John Fotheringham GB age group triathlete gives an honest account of his journey into triathlon and overcoming serious sporting injuries to become an expert in swim, bike, run!
I was a late arrival in the sport of triathlon, following a lifetime of rowing, road running and rugby.
That had proved to be lethal for my lower back and I was told by a surgeon in no uncertain terms to take up swimming and cycling. He also suggested I lose 4 stone.
The swimming and the cycling I enjoyed but I missed competition, the excitement and fear the night before a marathon, the locker room banter of rugby and above all the joy of the race.
As the weight came off and I was able to run a bit more, a friend suggested I take part in my local Olympic distance triathlon.
To be honest, what I found was a brash young sport in love with itself and its gear (which many people seemed to just throw money at without much thought)..
The socioeconomic realities of triathlon are decidedly middle class and the triathlon environment for the newcomer can be a lonely and highly intimidating place.
Bike and wetsuit bling is everywhere and there’s a whole new vocabulary to learn.

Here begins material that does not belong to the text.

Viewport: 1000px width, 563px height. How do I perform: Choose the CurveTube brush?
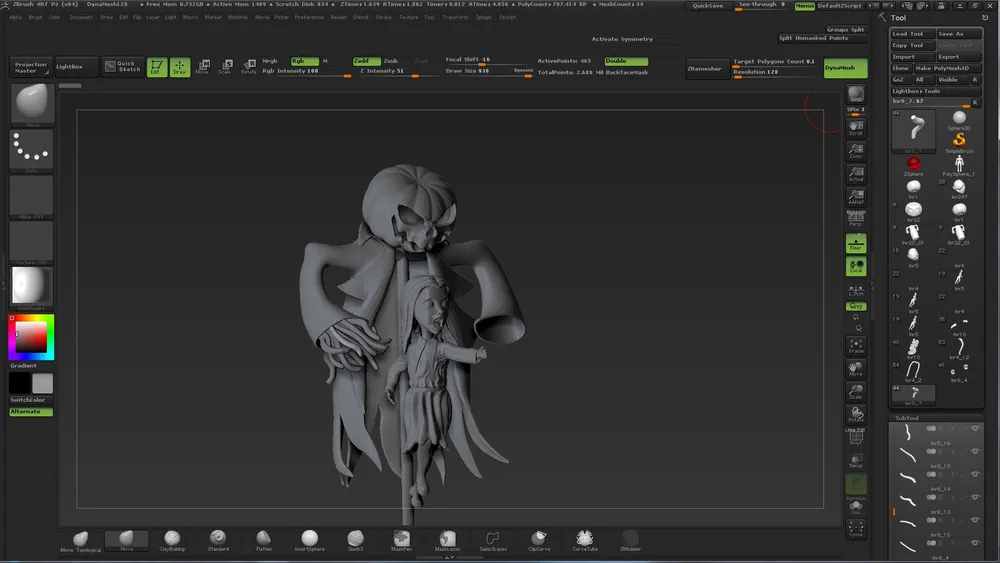pyautogui.click(x=583, y=540)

Words like brick session, T1 and T2 and nutrition strategy are bandied about and I found it best to keep my mouth shut and listen as much as I could.
Having a sports science and medical background helped enormously because I knew how to train already and it was more about applying that knowledge to new disciplines.
Some three years down the line and 15kgs lighter I am older and wiser and reasonably competitive at age group level.
What would I suggest to a newcomer in what is at times a complex and bewildering sport?
– Don’t be intimidated by the gear, start simple with your normal trainers and an entry-level bike and wetsuit. Chances are you will shrink with triathlon; I dropped 2 wetsuit sizes in my first season alone.
– Don’t buy into everything you read about triathlon. The biggest gains you will make in your first season will be in racing as often as you can. Start with sprint events and then do some standard distances.
– Do open water swim as often as you can, there are many local groups around the country and they are generally very welcoming and friendly.
– Do practice the swim start and have a plan. This organized water “scrum” is intimidating for everybody including the Brownlee’s. Remember that. Start at the side or the back at first and prepared for a few kicks or elbows. A wetsuit will keep you buoyant.
– Do start working on transitions in terms of organizing what you need and in what order.
Above all enjoy yourself, it’s a great sport and has a fantastic age group structure, which allows you to be competitive against your peers.